» **Set exercise a**
Gather every line of the records below that contains the word "This". Case counts.

» **Text**

• • • • •

Apple and Google’s app store dominance suffers another blow – the Open App Markets Act

U.S. Senators Blumenthal, Blackburn and Klobuchar introduced last week the Open App Markets Act bill, a bill aiming to “promote competition and reduce gatekeeper power in the app economy, increase choice, improve quality and reduce costs for consumers.” Targeting Apple and Google, the two companies that have gatekeeper control over the two dominant mobile operating systems (iOS and Android) and their respective app stores (the App Store and the Play Store), this bill’s purpose is to tear down Apple and Google’s ability to dictate the terms of the app market, harming app developers, competition and consumers.

The Open App Markets Act bill, which has been praised by industry actors and stakeholders, addresses App Store and Play Store-related practices that have long raised concerns and been challenged by app developers, such as the mandatory use of the App Store for the distribution of apps in the iOS ecosystem, the mandatory use of Apple’s In-App Payment System by app developers whose apps offer “digital goods or services” (and the related 30% commission), the marketing restrictions imposed by Apple and Google on app developers, preventing them from communicating freely with their users, and the self-preferencing of Apple and Google’s own apps over third-party apps distributed through their app stores.

• • • • •

» **Listed records**
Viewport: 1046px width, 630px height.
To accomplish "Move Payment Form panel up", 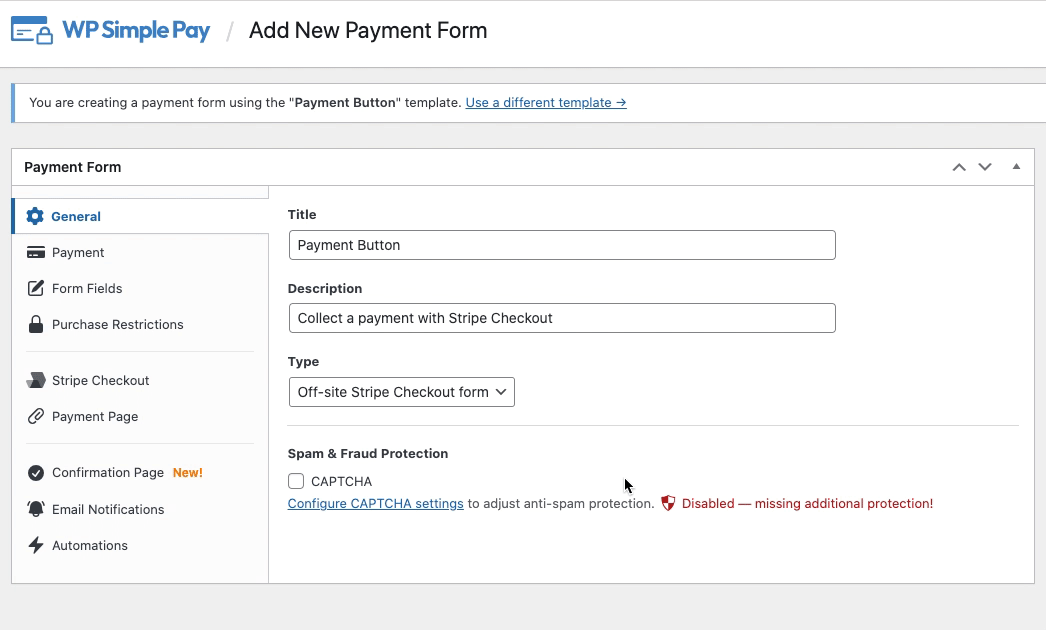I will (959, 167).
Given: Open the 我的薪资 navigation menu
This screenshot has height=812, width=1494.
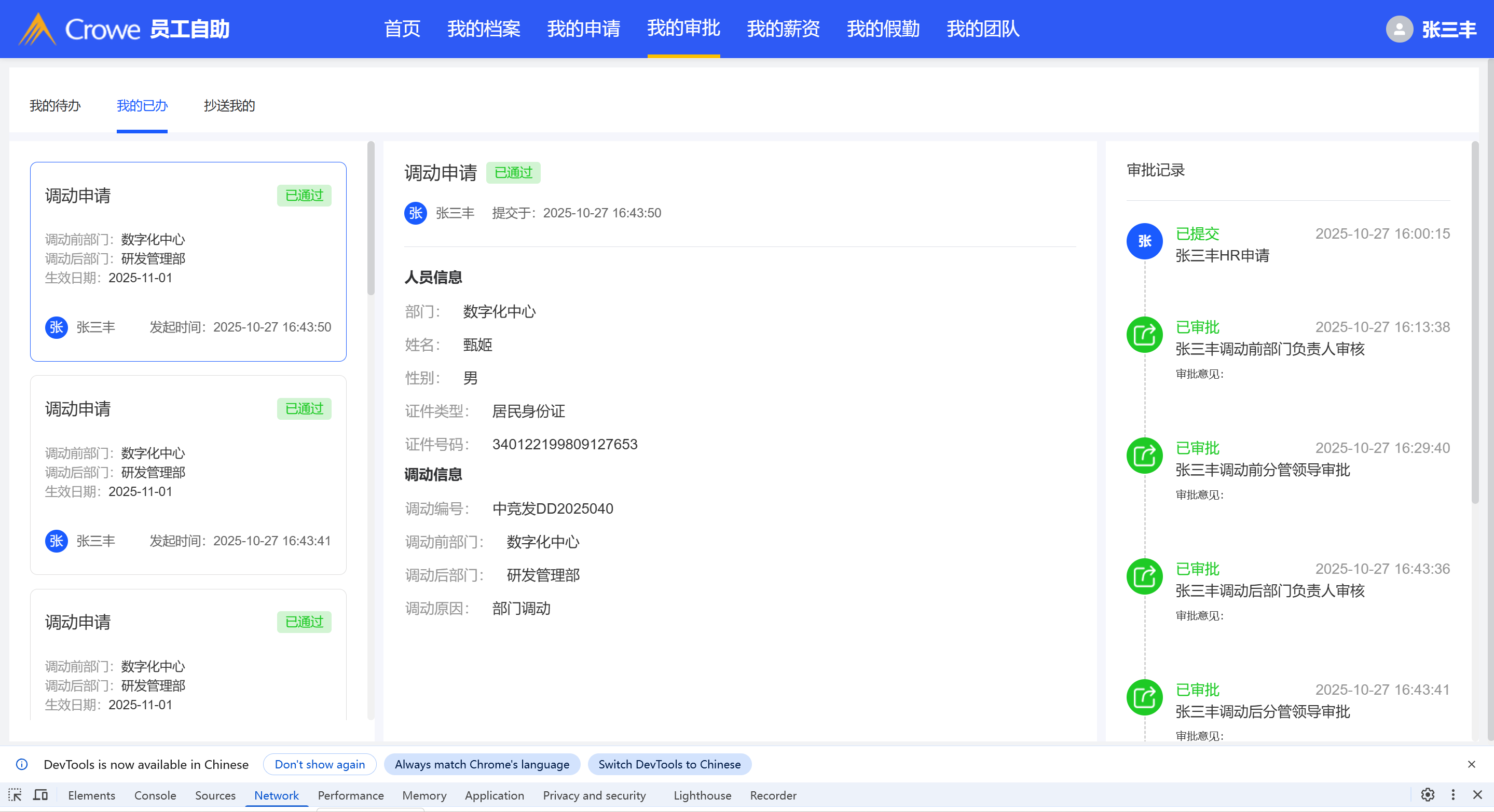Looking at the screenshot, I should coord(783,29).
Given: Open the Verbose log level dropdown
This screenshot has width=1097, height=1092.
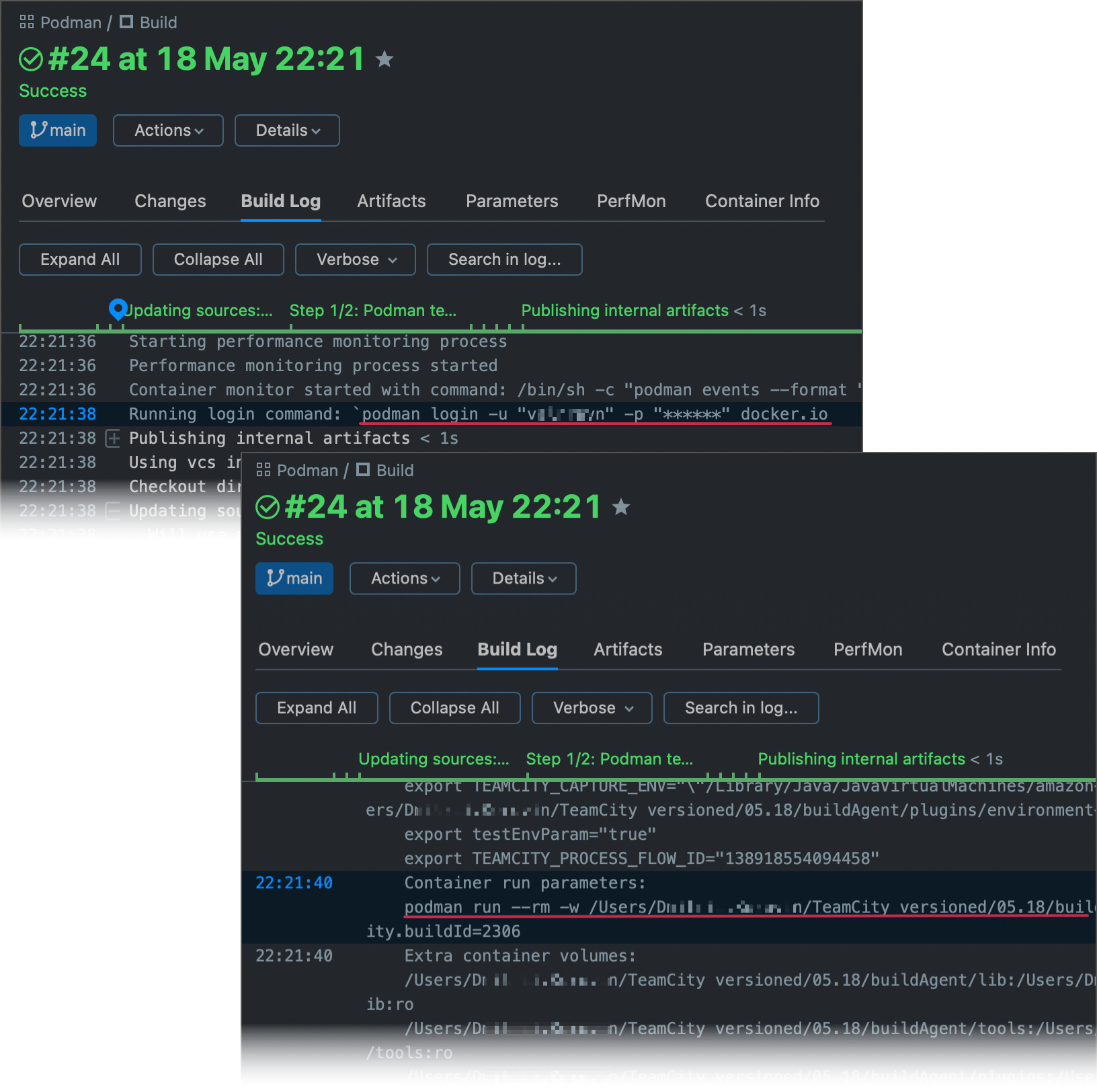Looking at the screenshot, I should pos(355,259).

• • • • •

» **Set exercise b**
Write the next part of the article about the Open App Markets Act, picking up after its last sentence.

» **Written response a**
This screenshot has height=812, width=1494.
This screenshot has width=1097, height=1092.

» **Written response b**
The bill requires Apple and Google to, inter alia, open up their ecosystems to the sideloading of apps and third-party app stores, to allow app developers to freely engage in in-app and out-of-app communications with their users, to allow app developers to offer different pricing conditions through alternative distribution channels and to use the any in-app payment system of their choice, to give access to the software and hardware features of the device and OS interfaces that are available to Apple and Google’s own apps, and to refrain from leveraging “non-public” information collected through their platforms to create competing apps. It also increases consumer choice and freedom by, e.g., allowing consumers to choose their preferred apps or app stores as defaults and to uninstall any pre-installed apps.

A companion bill was also introduced last week to the U.S. House by Representatives Buck and Johnson.

The Open App Markets Act comes at a time where regulators across the globe are dealing with the regulation of digital gatekeepers. In the EU, the legislators are working on the Digital Markets Act (“DMA”) proposed by the European Commission last December, while in the U.K., a new regulatory regime for firms with “Strategic Market Status” is underway. 

If passed into law, the Open App Markets Act will be instrumental in creating an app ecosystem that is fair and competitive and that works best for developers and consumers.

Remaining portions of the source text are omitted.